##### Working data #####

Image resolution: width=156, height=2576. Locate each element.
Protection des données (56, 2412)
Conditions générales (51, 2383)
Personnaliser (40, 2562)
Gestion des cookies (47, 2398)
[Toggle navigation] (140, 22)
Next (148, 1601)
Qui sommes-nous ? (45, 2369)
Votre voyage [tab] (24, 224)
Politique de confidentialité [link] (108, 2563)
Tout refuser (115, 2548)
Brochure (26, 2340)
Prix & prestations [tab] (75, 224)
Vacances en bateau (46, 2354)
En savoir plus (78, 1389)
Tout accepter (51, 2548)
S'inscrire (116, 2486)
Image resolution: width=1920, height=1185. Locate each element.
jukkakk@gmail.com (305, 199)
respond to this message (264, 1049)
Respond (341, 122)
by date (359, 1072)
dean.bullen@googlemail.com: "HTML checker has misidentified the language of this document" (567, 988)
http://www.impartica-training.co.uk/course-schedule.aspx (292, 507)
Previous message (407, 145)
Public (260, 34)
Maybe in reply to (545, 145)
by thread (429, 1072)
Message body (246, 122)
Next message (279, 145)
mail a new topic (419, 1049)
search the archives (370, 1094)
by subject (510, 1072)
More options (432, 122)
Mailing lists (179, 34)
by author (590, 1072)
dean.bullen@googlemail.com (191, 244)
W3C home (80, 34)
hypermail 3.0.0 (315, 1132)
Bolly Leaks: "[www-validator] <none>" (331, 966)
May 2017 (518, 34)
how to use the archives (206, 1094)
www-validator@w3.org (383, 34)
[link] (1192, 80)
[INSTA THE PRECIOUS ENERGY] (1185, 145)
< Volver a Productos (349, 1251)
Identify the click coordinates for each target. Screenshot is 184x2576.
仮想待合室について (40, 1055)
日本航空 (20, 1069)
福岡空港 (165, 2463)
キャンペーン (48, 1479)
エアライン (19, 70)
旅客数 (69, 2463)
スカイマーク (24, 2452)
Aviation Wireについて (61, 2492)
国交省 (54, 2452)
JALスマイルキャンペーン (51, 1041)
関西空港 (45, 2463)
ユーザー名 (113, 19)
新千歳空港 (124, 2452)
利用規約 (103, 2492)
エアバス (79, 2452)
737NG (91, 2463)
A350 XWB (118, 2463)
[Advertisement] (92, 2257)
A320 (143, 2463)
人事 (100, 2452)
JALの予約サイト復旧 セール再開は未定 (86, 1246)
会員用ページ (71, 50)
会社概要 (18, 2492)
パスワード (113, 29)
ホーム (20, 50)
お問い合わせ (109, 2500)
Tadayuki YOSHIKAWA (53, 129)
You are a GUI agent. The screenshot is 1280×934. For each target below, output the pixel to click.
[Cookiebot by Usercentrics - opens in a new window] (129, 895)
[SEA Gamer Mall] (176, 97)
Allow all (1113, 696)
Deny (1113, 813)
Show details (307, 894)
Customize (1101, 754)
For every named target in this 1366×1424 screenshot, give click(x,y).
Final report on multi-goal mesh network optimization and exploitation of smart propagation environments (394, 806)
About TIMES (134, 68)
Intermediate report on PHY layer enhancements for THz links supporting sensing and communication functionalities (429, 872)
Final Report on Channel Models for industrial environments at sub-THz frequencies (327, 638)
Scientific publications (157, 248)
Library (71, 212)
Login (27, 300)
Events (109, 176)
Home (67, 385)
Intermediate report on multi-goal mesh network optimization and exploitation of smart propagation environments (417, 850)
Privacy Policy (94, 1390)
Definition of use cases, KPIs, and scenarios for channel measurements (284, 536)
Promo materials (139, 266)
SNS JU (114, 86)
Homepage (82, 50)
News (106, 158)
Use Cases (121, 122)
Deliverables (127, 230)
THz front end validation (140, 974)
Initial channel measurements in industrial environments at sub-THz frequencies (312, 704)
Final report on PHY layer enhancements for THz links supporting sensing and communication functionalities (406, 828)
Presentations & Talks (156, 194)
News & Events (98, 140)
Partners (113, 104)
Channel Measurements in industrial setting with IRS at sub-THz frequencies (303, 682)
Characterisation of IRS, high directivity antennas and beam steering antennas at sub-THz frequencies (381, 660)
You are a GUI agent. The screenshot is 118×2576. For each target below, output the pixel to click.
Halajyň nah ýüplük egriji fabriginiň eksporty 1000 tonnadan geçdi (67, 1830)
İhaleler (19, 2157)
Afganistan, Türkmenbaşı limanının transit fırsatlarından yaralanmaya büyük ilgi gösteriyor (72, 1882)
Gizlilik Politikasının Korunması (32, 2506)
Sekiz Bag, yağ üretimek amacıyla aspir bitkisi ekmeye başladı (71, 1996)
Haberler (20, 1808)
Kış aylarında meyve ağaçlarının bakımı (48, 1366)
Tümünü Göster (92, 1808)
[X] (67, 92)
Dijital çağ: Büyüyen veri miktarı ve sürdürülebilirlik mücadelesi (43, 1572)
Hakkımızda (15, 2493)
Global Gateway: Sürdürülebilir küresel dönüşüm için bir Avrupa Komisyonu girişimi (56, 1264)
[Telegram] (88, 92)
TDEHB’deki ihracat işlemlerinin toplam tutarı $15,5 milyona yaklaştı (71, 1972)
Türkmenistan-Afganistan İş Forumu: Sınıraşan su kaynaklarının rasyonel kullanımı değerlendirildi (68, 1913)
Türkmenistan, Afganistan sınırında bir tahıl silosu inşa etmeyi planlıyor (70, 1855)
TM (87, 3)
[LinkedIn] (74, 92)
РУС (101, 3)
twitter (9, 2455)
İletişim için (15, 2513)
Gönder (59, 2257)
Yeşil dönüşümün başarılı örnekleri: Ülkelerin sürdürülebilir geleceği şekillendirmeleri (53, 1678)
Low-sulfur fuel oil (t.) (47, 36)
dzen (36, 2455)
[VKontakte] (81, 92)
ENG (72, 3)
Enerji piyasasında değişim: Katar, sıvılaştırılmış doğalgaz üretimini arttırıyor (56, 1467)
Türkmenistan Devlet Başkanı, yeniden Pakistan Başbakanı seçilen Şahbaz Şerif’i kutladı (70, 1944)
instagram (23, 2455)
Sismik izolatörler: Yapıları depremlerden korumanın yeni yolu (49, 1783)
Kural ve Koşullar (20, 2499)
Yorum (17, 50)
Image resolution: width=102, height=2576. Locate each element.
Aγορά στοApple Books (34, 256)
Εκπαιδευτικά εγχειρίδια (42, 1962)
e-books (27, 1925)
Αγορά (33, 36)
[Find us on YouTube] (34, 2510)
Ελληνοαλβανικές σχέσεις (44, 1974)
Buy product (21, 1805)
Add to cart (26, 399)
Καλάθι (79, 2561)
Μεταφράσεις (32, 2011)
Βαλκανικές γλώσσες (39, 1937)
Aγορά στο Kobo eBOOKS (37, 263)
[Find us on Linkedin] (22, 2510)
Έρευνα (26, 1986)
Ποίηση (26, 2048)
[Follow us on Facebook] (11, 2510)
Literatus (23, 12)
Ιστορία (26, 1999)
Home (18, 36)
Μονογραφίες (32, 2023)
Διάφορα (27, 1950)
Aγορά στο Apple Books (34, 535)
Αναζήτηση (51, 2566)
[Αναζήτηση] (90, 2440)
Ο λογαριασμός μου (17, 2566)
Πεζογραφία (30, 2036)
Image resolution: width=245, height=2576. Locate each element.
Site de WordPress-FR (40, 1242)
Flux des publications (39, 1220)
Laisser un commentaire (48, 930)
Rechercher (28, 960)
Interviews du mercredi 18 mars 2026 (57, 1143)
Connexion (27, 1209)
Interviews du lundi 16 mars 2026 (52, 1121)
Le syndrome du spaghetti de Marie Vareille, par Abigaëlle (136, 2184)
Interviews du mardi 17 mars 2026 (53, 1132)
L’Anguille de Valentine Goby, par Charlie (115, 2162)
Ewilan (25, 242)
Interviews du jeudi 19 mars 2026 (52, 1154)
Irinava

#####

▶ **Task details**:
Find every line in the records that has the word "this". Then report the count alone.

▶ **Task result**:
3